MBPP (Mostly Basic Python Problems)
MBPP evaluates entry-level Python program synthesis from short descriptions using execution-based pass@k scoring. It is largely saturated and, like HumanEval, best treated as a basic competence check rather than a real-world engineering measure.
MBPP (Mostly Basic Python Problems) is a code-generation benchmark from Google designed to test entry-level Python programming ability. It complements HumanEval with a larger and slightly easier problem set, and the two are often reported together.
What It Measures
MBPP contains roughly 1,000 crowd-sourced problems aimed at beginner programmers. Each task gives a short natural-language description, such as writing a function to find the shared elements of two lists, plus a small number of test cases the solution must pass.
The benchmark measures basic program synthesis: turning a brief, plain-English request into a correct, self-contained Python function. The problems cover common idioms, simple algorithms, string and list manipulation, and elementary math.
Methodology
Models generate a function that is then executed against the provided test assertions; passing all of them counts as success. Like HumanEval, MBPP uses execution-based scoring and pass@k metrics, with pass@1 the most common headline figure.
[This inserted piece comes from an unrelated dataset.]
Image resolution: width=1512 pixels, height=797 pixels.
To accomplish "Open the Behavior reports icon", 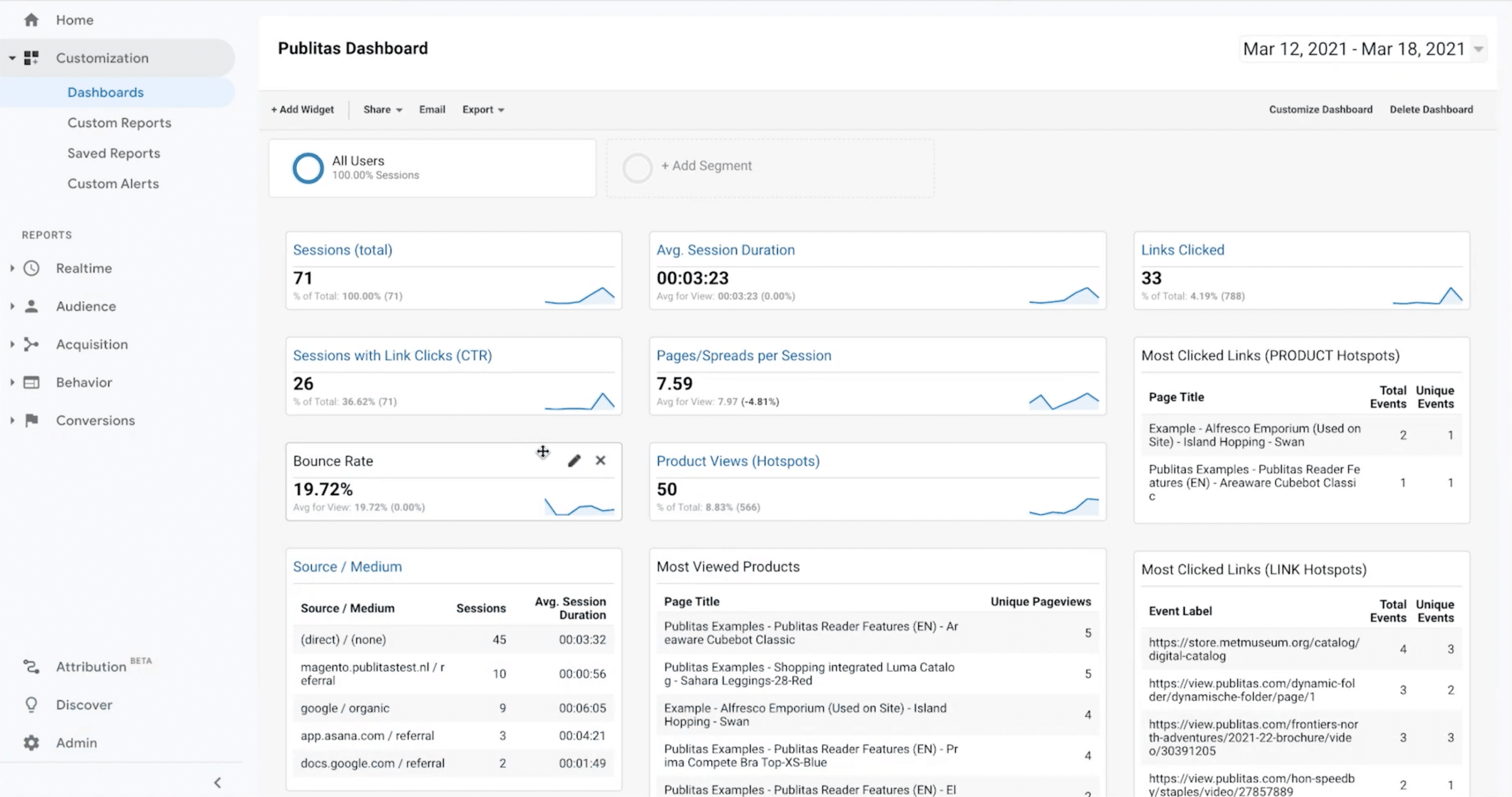I will point(32,382).
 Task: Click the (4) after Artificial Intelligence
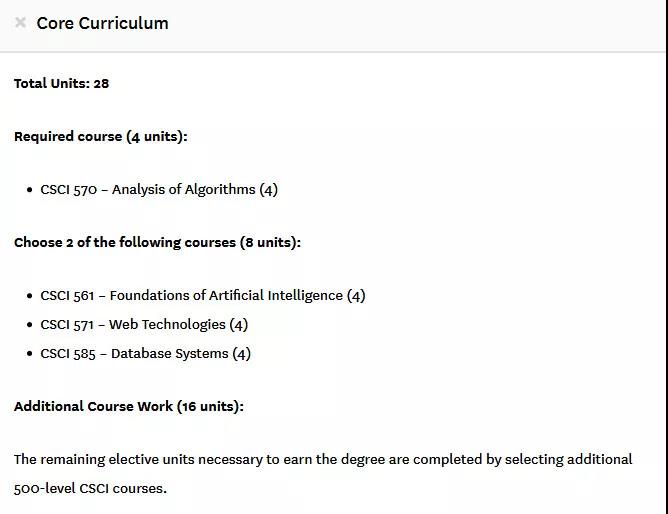point(356,296)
A manually verified subset, often called sanitized MBPP, removes ambiguous or poorly specified problems and is preferred for clean comparison. Evaluation can be few-shot, prepending example problem-solution pairs, or zero-shot for instruction-tuned models. A small number of provided tests means the verification is lighter than ideal.
How to Interpret Results
MBPP scores track HumanEval closely and are usually a few points higher because the tasks are simpler. Strong code models now exceed 85 to 90 percent pass@1, so MBPP is largely saturated as a standalone measure.
Report whether you used the full or sanitized set and whether evaluation was zero-shot or few-shot, since these choices move scores noticeably. Treat MBPP and HumanEval together as a basic competence check, not as evidence of real-world engineering skill.
Limitations
The few test cases per problem allow some incorrect solutions to pass, overstating correctness. Problems are short, single-function, and Python-only, so they do not reflect multi-file projects or other languages. The dataset is widely available and likely memorized by recent models. Because both MBPP and HumanEval are saturated, repository-scale benchmarks such as SWE-bench better reflect practical coding ability.
Practical Use
MBPP pairs naturally with HumanEval as a basic Python competence check, and the two together give a slightly broader view than either alone. State whether you used the full or sanitized set and the shot count, since these move scores. For production model selection, do not stop at MBPP: add execution-based multilingual benchmarks and a repository-scale test, and validate on tasks drawn from your own codebase, which exercise context and tooling that MBPP's single-function format never touches.